→ **Problem description**: Please convert every one of the items below into a Markdown table with two columns, No. and Text. Put each nonblank line in its own row, numbered in order.

Element and text location data

====

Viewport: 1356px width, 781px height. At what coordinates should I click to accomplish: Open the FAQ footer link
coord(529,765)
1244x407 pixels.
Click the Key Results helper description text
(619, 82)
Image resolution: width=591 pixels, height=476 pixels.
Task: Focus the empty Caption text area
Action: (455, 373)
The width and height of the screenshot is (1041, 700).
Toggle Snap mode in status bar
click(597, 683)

====

→ **Output for this task**:
| No. | Text |
|---|---|
| 1 | Viewport: 1356px width, 781px height. At what coordinates should I click to accomplish: Open the FAQ footer link |
| 2 | coord(529,765) |
| 3 | 1244x407 pixels. |
| 4 | Click the Key Results helper description text |
| 5 | (619, 82) |
| 6 | Image resolution: width=591 pixels, height=476 pixels. |
| 7 | Task: Focus the empty Caption text area |
| 8 | Action: (455, 373) |
| 9 | The width and height of the screenshot is (1041, 700). |
| 10 | Toggle Snap mode in status bar |
| 11 | click(597, 683) |